Copy out the lines of the data below word for word, beginning at the line that contains "Task: Click avatar thumbnail on Rewrite tweet" and ending after the line that contains "will tap(1784, 1217).".
——
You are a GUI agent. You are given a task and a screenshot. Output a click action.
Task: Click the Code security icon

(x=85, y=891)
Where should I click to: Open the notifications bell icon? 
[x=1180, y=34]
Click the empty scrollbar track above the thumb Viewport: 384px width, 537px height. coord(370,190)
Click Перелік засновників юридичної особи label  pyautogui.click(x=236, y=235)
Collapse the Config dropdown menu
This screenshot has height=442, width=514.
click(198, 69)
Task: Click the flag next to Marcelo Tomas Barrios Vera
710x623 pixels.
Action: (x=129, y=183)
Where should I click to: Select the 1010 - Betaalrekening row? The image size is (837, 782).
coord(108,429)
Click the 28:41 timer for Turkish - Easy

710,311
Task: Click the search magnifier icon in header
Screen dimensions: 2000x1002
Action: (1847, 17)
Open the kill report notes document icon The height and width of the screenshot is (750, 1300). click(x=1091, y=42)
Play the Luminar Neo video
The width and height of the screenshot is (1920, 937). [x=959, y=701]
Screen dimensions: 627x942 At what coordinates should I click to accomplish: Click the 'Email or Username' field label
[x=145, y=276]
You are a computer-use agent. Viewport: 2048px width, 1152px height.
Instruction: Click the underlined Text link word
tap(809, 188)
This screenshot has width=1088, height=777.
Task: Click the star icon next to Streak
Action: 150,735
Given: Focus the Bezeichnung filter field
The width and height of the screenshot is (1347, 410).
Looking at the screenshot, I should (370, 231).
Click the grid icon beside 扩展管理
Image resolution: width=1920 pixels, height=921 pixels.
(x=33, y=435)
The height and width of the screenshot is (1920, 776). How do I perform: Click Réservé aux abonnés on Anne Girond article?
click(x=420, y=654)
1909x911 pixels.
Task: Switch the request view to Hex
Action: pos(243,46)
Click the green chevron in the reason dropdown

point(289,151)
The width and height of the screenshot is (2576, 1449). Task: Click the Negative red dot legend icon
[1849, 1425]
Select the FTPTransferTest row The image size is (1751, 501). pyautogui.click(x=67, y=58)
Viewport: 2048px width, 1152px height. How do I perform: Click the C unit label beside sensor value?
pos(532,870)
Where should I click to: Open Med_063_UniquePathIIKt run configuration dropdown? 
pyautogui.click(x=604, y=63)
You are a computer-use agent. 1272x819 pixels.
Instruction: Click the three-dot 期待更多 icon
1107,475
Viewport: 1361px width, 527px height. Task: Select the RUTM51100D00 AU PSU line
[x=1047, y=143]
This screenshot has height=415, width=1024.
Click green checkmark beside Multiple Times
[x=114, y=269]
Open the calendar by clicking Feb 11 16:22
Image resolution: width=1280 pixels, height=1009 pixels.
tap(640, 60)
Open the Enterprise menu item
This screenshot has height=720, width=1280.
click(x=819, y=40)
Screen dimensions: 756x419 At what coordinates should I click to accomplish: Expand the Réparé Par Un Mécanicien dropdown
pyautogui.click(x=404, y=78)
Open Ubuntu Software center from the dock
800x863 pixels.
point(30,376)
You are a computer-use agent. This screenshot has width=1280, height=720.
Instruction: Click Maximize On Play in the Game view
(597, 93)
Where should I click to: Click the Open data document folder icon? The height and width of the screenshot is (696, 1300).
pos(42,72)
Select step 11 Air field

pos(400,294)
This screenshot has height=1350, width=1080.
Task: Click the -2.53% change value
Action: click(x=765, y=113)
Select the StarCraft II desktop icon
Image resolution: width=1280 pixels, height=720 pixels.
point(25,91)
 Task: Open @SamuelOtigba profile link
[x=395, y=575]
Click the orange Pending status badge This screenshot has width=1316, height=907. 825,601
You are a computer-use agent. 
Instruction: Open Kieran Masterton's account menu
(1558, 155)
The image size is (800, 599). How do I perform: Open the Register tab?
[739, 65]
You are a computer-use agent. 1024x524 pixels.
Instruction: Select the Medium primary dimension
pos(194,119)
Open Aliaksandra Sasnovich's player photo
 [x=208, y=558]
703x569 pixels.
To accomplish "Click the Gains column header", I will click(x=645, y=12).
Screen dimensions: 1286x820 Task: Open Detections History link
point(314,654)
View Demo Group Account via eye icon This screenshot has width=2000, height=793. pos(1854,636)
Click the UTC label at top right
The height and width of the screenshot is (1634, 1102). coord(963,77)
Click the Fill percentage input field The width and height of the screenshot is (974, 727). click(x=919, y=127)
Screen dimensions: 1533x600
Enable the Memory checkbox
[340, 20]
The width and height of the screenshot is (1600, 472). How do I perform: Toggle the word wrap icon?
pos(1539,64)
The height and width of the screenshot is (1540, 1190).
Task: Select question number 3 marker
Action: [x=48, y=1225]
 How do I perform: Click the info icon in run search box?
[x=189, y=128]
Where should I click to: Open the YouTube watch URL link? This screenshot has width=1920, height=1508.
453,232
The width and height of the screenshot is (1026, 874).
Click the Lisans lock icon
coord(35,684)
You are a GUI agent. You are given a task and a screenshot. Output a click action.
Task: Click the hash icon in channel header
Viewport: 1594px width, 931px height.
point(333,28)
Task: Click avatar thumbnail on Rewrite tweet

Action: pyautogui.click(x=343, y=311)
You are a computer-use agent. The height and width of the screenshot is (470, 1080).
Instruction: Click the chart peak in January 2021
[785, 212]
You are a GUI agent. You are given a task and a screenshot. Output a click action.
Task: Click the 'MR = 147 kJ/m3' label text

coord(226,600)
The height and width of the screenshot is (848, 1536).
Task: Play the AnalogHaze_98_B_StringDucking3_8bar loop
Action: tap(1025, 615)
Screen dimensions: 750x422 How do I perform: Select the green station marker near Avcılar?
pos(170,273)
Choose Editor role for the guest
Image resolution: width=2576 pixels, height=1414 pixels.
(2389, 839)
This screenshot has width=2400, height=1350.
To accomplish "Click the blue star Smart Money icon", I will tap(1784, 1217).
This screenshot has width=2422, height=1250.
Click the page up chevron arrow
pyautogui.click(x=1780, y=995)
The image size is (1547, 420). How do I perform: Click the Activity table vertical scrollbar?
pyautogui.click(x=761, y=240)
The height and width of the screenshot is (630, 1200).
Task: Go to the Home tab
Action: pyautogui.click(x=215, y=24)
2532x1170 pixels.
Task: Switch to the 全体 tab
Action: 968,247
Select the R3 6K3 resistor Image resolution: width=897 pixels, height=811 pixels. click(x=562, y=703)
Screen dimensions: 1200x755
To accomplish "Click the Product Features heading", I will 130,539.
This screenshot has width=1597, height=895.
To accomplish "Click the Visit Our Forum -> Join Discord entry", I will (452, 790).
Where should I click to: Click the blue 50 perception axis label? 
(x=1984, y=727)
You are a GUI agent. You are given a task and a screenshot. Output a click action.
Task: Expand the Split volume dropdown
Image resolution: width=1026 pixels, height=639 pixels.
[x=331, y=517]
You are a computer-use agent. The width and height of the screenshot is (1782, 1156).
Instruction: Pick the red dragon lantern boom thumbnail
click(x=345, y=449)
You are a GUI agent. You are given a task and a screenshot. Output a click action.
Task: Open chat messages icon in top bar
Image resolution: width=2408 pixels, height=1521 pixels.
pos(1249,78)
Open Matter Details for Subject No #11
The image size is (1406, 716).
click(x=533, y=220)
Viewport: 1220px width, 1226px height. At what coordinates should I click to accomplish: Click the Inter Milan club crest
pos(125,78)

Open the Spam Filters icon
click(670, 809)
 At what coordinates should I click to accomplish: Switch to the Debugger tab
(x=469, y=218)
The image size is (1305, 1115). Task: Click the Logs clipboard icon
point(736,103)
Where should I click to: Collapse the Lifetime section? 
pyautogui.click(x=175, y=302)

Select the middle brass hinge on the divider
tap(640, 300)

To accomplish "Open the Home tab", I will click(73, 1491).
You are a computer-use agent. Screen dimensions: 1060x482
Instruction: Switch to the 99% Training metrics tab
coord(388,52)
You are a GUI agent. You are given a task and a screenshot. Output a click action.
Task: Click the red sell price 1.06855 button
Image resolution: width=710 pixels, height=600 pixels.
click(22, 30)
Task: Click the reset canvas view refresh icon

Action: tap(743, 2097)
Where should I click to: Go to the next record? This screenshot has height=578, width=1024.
——
• Expected output:
Task: Click avatar thumbnail on Rewrite tweet

Action: pyautogui.click(x=343, y=311)
You are a computer-use agent. The height and width of the screenshot is (470, 1080).
Instruction: Click the chart peak in January 2021
[785, 212]
You are a GUI agent. You are given a task and a screenshot. Output a click action.
Task: Click the 'MR = 147 kJ/m3' label text

coord(226,600)
The height and width of the screenshot is (848, 1536).
Task: Play the AnalogHaze_98_B_StringDucking3_8bar loop
Action: tap(1025, 615)
Screen dimensions: 750x422 How do I perform: Select the green station marker near Avcılar?
pos(170,273)
Choose Editor role for the guest
Image resolution: width=2576 pixels, height=1414 pixels.
(2389, 839)
This screenshot has width=2400, height=1350.
To accomplish "Click the blue star Smart Money icon", I will tap(1784, 1217).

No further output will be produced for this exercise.